The fast-tracked ceremony comes after his predecessor Pierre Nkurunziza died suddenly last week.
Mr Ndayishimiye is a former rebel leader, like Mr Nkurunziza.
He was backed by his predecessor and was declared the winner of May's presidential election, which the opposition said was rigged.
Mr Nkurunziza died aged 55 on 8 June after suffering a cardiac arrest, the government said. There are unconfirmed reports that he was suffering from Covid-19.
After 15 years in power, Mr Nkurunziza was due to step down in August.
People attending the inauguration were told to arrive early to allow time for temperature checks and other coronavirus measures - but once in the stadium there was no social distancing
"I will not fail the unity charter, the constitution and other laws, will uphold unity among Burundians, peace and justice for all, [and] fight the ideology of genocide and discrimination," Mr Ndayishimiye said while taking his oath, reports the Reuters news agency.

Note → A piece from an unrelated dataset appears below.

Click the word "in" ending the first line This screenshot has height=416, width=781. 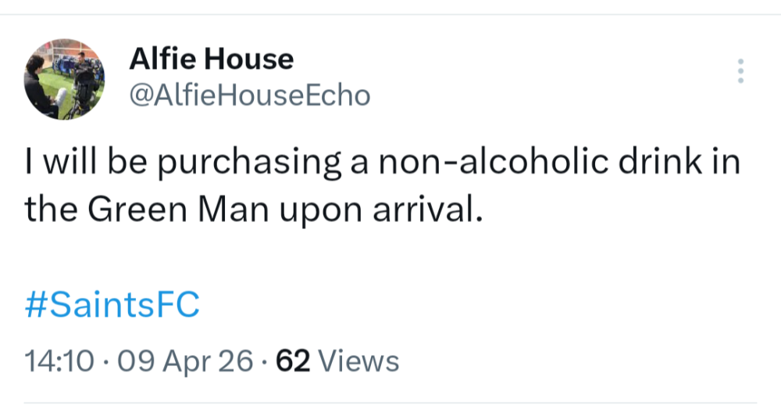click(726, 166)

According to Burundi's constitution, if the head of state dies in office then the president of the national assembly, currently Pascal Nyabenda, should succeed him.
But after a ruling by Burundi's Constitutional Court, Mr Ndayishimiye's inauguration in Gitega was brought forward.
The new president is taking over a country that is diplomatically isolated and on bad terms with donors.
In 2015, the constitution was changed, allowing Mr Nkurunziza to seek a third term, triggering huge protests, an attempted coup and a widespread crackdown.
Thousands of Burundians have fled the country and into refugee camps in neighbouring countries.